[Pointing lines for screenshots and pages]
* * *
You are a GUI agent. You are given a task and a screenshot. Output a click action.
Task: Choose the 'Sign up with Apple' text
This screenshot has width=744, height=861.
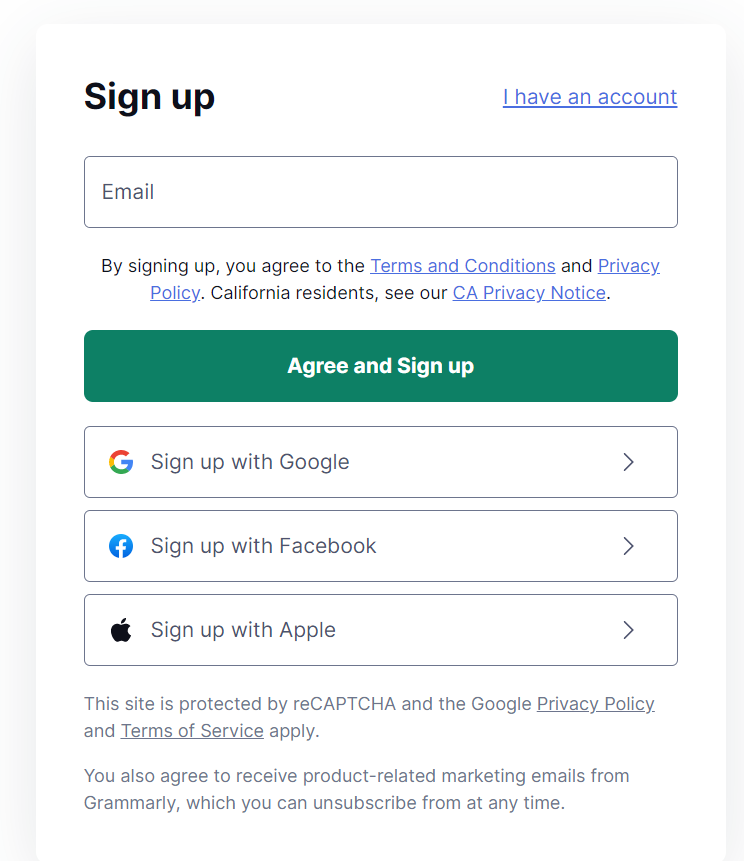(243, 630)
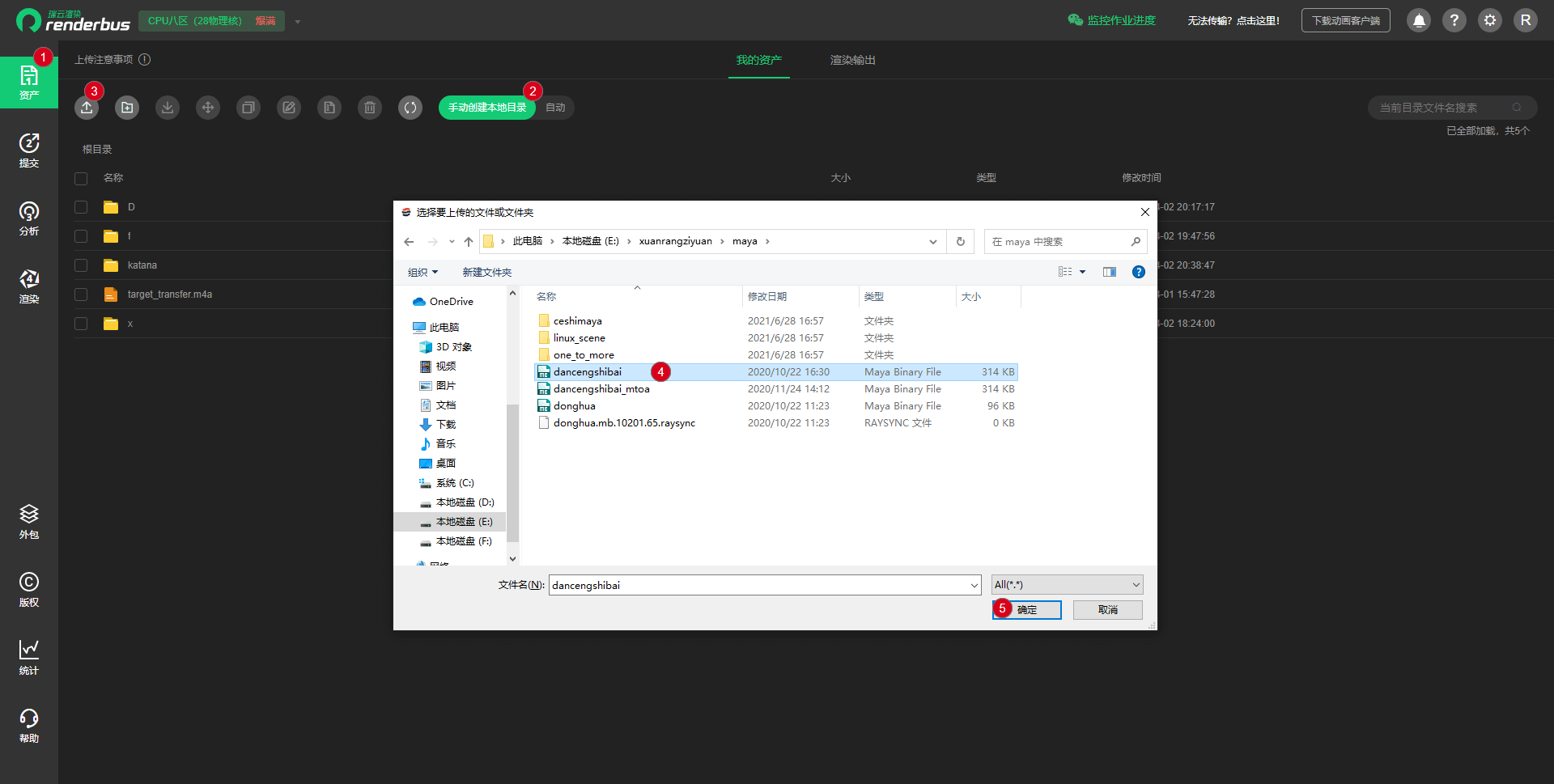Open the settings gear in the top bar
Image resolution: width=1554 pixels, height=784 pixels.
point(1490,20)
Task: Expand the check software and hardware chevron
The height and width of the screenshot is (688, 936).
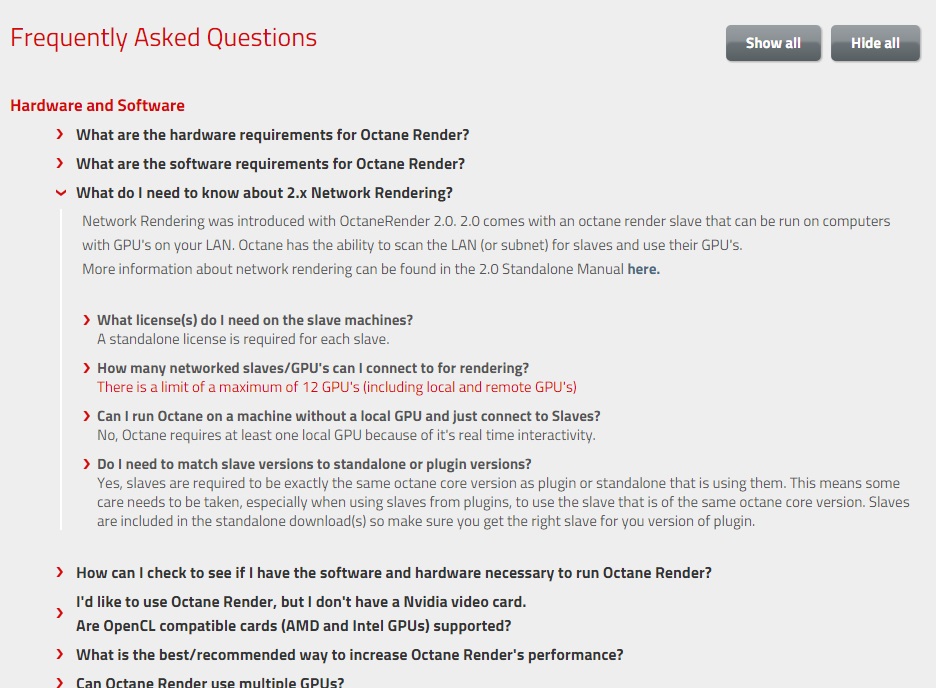Action: [x=61, y=572]
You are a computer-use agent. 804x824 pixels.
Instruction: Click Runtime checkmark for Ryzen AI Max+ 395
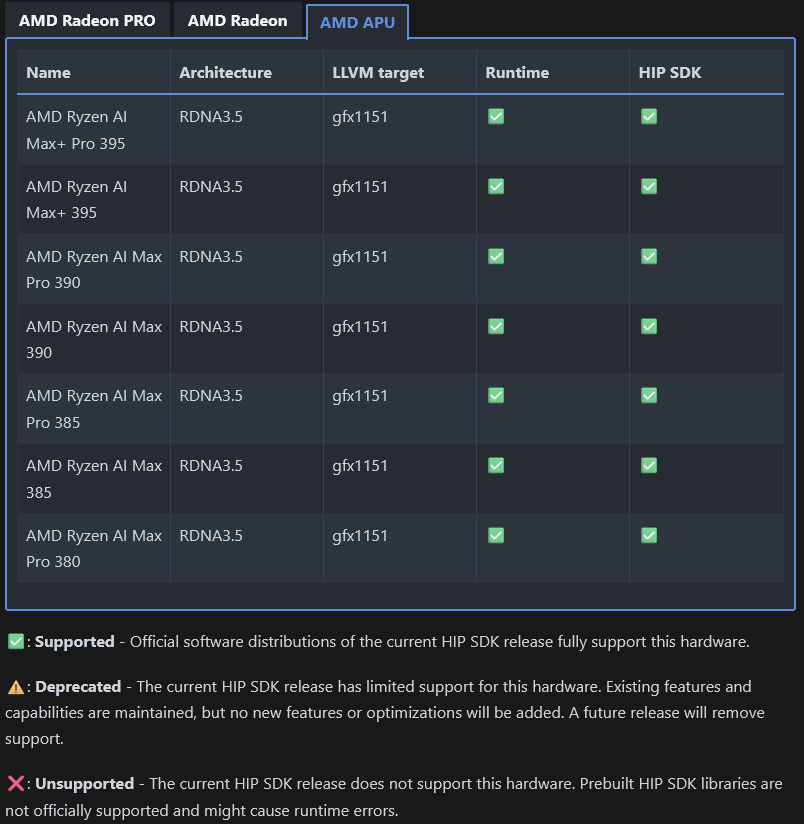coord(496,186)
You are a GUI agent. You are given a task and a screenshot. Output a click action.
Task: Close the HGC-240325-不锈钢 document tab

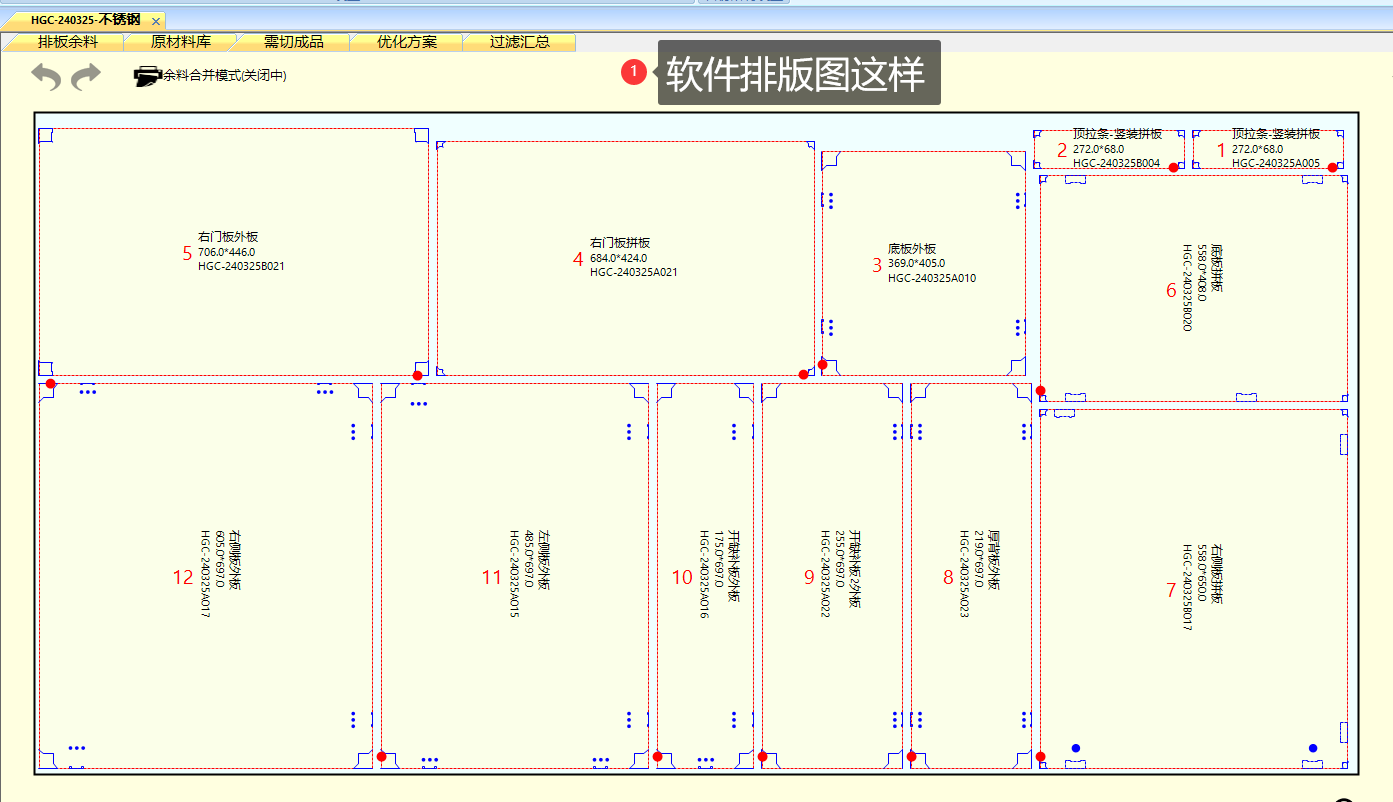coord(156,20)
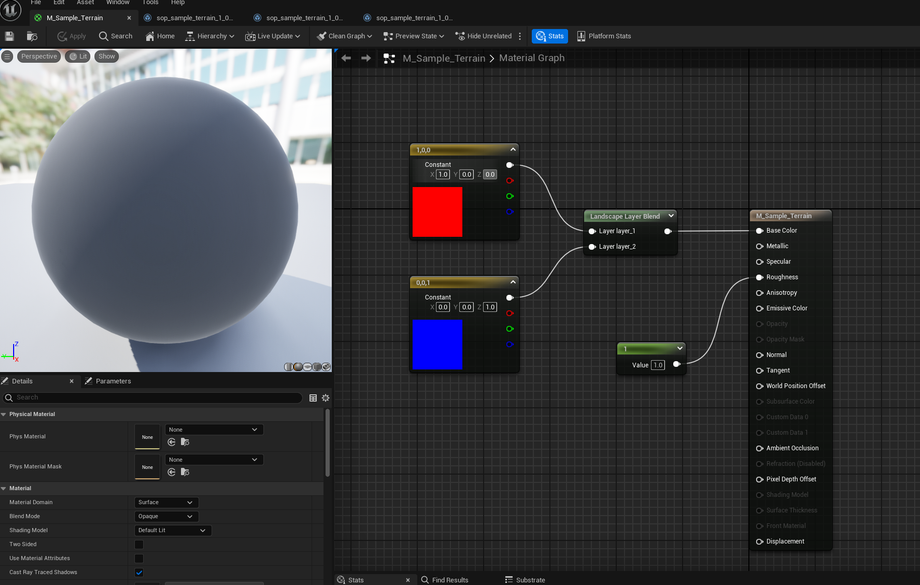Image resolution: width=920 pixels, height=585 pixels.
Task: Click Use Selected icon under Phys Material
Action: click(x=171, y=442)

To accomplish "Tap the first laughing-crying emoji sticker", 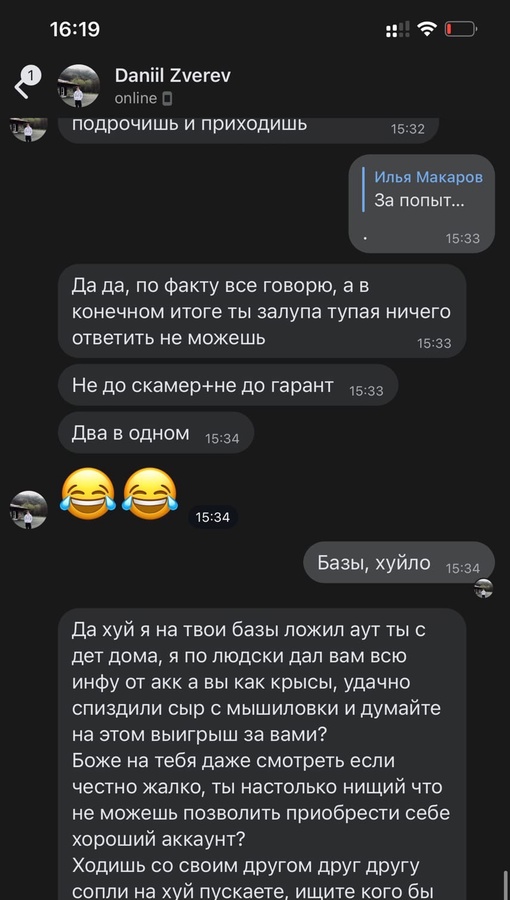I will (88, 494).
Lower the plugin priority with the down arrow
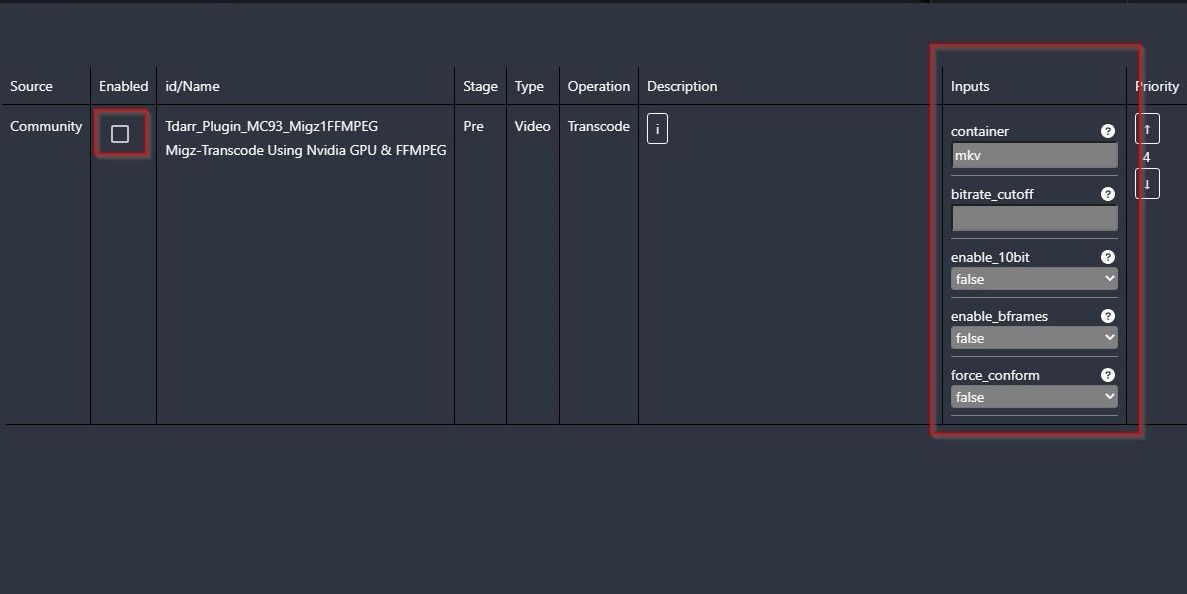Viewport: 1187px width, 594px height. click(x=1146, y=183)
* * *
WORK TO BE COMPLETED:
Write out again the lines from the very first one through the line containing "point(1490,20)", including both ends. Leave the pictures out of your answer.

TASK ANSWER:
You are a GUI agent. You are given a task and a screenshot. Output a click action.
Task: Choose the 'Sign up with Apple' text
This screenshot has width=744, height=861.
(243, 630)
Open the settings gear in the top bar
Image resolution: width=1554 pixels, height=784 pixels.
point(1490,20)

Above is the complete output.